_Excerpt provided:_
## begin
- Venue: Hazewinkel
- Location: Heindonk, Willebroek, Belgium
- Dates: 16 August

= 1980 World Rowing Championships =

International rowing event

The 1980 World Rowing Championships were World Rowing Championships that were held in August 1980 at Hazewinkel in Heindonk, Belgium. Since 1980 was an Olympic year for rowing, the World Championships did not include the 14 Olympic classes scheduled for the 1980 Summer Olympics. Only the four lightweight men's event formed part of the competition, and all finals were raced on 16 August.
## end
_Data block:_
## begin
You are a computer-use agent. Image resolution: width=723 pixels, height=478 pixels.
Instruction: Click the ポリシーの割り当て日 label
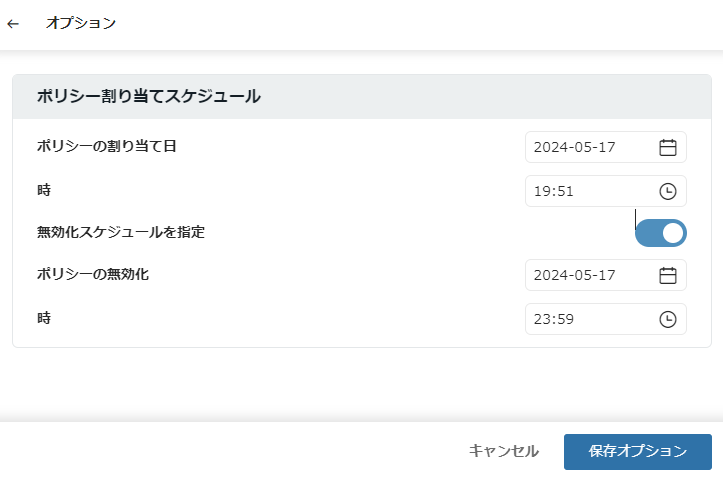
## end
_Problem 1:_
According to the text on the 1980 World Rowing Championships, on what date were all the finals raced?
_Problem 2:_
In the text on the 1980 World Rowing Championships, list the place names given on the Location line.

_Reply 1:_
16 August

_Reply 2:_
Heindonk, Willebroek, Belgium